This is something I found quite interesting. Social media is a double-edged sword; it can be bad for our mental health with all the one-upping and toxic positivity, but it can also be a positive tool with wholesome and uplifting content.


The technique I used isn’t to cut off social media, but to customise my news feed and content so that it isn’t that draining and all about perfection. I followed a lot of pages with mental health content that uplifts me and shares wholesome reminders and quotes. Some of my personal favourite quotes are shown below.


I also reduced my exposure to people, posts or content that is bad for my mental health. All the one-upping, perfection sugarcoated promises only serve to convince us that a perfect life is achievable when it doesn’t exist in reality. I could unfollow those accounts that were doing nothing but draining me and full of negative vibes. However, I didn’t want to sever ties with people, so in some cases, I muted the accounts instead of unfollowing them.


Such wholesome and uplifting posts are wonderful!

As such, social media is what we make of it. It is a personal choice, but it is important that we exercise discernment. When we see something that makes us feel drained, unworthy or jealous, we can take note of that and see what we need to do next. If we feel we are spending too much time on social media, maybe it’s time to take a break. If we constantly feel put off by accounts that are trying hard to paint a rose-tinted picture of life, maybe it’s time to unfollow or mute that account.


Another interesting insight I gained from social media is that when I post the positive things that happen in my life, it could indirectly make others experience those emotions of envy, unworthiness and loneliness. Of course it isn’t my intention for them to feel that way and I’m not responsible for my feelings, but this was one thing that helped me get out of the self-pity trap. I realised that there were positive things in my life and this made me feel less unworthy. That being said, learning to validate yourself and be less reliant on other people’s approval is still essential.


Helpful: Meaningful conversations with the right people


The people whom I consider my closest friends are those whom I can chat about meaningful stuff and show my authentic self to. Speaking about overcoming our struggles or our personal beliefs and values is one of my favourite conversation topics. These conversations mean the world to me because we can connect emotionally and spiritually, and I feel like I can truly be my authentic self. I personally believe common values or visions are a much stronger glue that holds people together than common interests, and while there is nothing wrong with the latter, it may not necessarily keep people together.

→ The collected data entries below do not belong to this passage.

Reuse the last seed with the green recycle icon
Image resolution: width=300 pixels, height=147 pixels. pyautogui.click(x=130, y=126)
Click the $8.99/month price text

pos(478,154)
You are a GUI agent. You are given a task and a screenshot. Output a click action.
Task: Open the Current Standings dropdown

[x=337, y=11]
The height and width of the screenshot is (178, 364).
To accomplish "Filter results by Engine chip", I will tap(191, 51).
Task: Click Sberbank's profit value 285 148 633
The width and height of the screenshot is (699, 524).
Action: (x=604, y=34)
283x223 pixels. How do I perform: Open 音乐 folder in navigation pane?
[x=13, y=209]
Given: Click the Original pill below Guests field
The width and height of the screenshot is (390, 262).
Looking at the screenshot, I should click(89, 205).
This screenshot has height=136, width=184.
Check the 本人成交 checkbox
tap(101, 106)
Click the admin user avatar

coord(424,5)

There were lonely days and nights when I felt that I didn’t have any close friends or meaningful connections. I felt like there was something missing in my life. It turned out that this loneliness was telling me that I needed to have some good conversations with friends and create authentic connections in a natural way.


Chatting away happily like these two minions is so wholesome, especially about emotional or spiritual connections

As I have been writing this blog post, there have been a few friends I’ve had these conversations with and after meeting them, I feel so uplifted and grateful. I felt very down and out because of all the struggles I’d faced, but life has taken quite a drastic turnaround for the better, and being surrounded by the right people has made me feel extremely blessed and adequate. When we share about our life experiences, empathise with the other and show that we feel them, that is such a powerful connection. Even if we are just sharing an uplifting quote or song, I feel like the other person can understand where I am coming from.

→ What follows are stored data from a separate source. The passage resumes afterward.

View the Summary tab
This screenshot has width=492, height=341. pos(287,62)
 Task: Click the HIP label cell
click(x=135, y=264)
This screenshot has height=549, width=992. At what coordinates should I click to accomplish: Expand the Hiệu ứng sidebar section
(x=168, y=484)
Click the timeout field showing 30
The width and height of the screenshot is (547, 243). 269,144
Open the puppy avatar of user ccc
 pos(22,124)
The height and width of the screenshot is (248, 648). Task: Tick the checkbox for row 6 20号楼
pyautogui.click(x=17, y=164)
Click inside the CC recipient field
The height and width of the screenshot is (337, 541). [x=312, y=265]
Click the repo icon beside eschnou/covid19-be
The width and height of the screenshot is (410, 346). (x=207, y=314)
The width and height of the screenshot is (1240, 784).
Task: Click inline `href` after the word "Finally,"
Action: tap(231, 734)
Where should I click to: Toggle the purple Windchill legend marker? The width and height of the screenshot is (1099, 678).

Conclusion: Don’t settle for less than you deserve.


Refusing to settle for less in my friendships is one of the best decisions I’ve ever made. While there were many twists and turns, one key ingredient that was needed was patience. It would obviously be more convenient to settle for friendships that were very shallow, people I felt lonely around and an unhealthy romantic relationship.


I guess this is life’s way of showing me that I deserve better, and that settling for less is something I’ll regret in future. Some of my close friends and mentors shared some insights with me, and now is a time when I can truly connect the dots backwards. One of them said that I could have the friendships I wished for in a very authentic and natural way, and I feel that now. Another one said that we need to be selective with our friends, and connection on a deeper level or similar values is more powerful than anything else, and I resonate with that so much because that is the essence of the friendships with my closest friends. A third piece of wise advice is that there is no magic cure to our problems, but choosing to accept this truth rather than being misled by false promises that bring nothing but instant gratification will pay off. Many people jump on the bandwagon to end up being misled by these promises that are a temporary welcome relief but will only lead them further down the wrong path.

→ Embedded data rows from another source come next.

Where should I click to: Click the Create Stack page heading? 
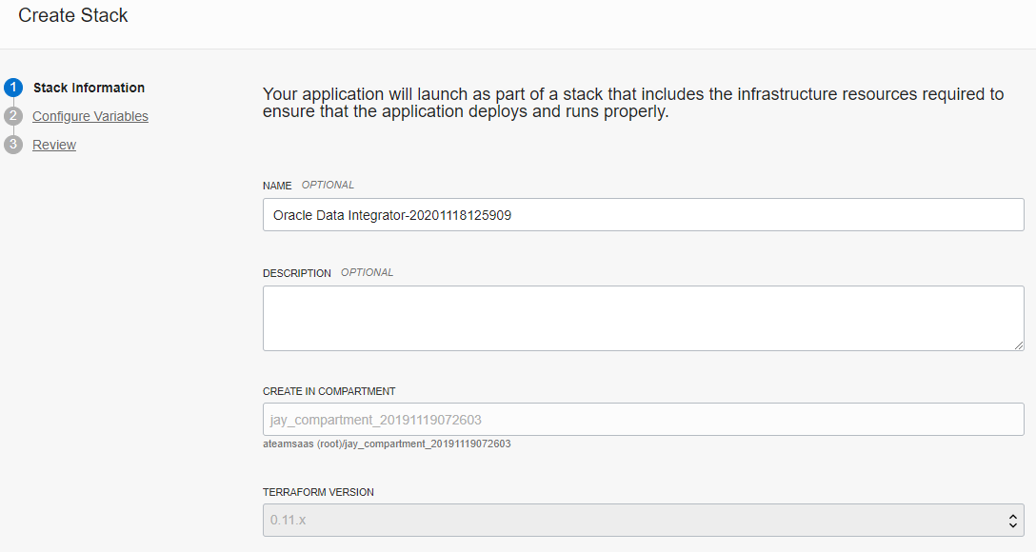coord(73,15)
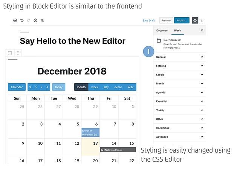
Task: Open block navigation list icon
Action: (42, 20)
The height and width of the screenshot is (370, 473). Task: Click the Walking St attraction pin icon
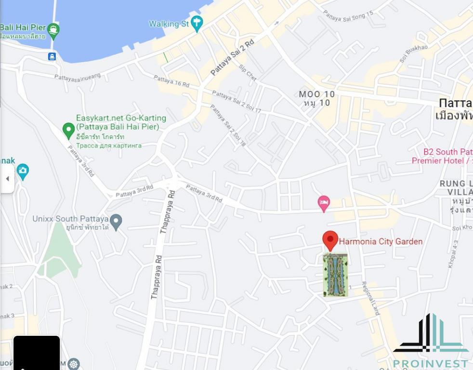click(197, 24)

At the end of the day, wisdom triumphs. I realised that some of the limiting beliefs that I had weren’t true. Take the example of people putting in less effort for my birthday than other people’s: maybe I matter less to the person, but it doesn’t make me less of a person as a whole. There are people who appreciate me just the way I am and would gladly believe the lyrics from Bruno Mars’s Just The Way You Are from their hearts. Moreover, being a better person in real life is more important than looking good on social media just for the cameras.


One caveat, however, is that time isn’t the only ingredient needed to make things happen. Many people will say that time heals all wounds, but if we don’t work on healing our scars, time won’t heal anything. Likewise, while we need to be patient with ourselves and let nature take its course, we also need to take the necessary steps in the right direction.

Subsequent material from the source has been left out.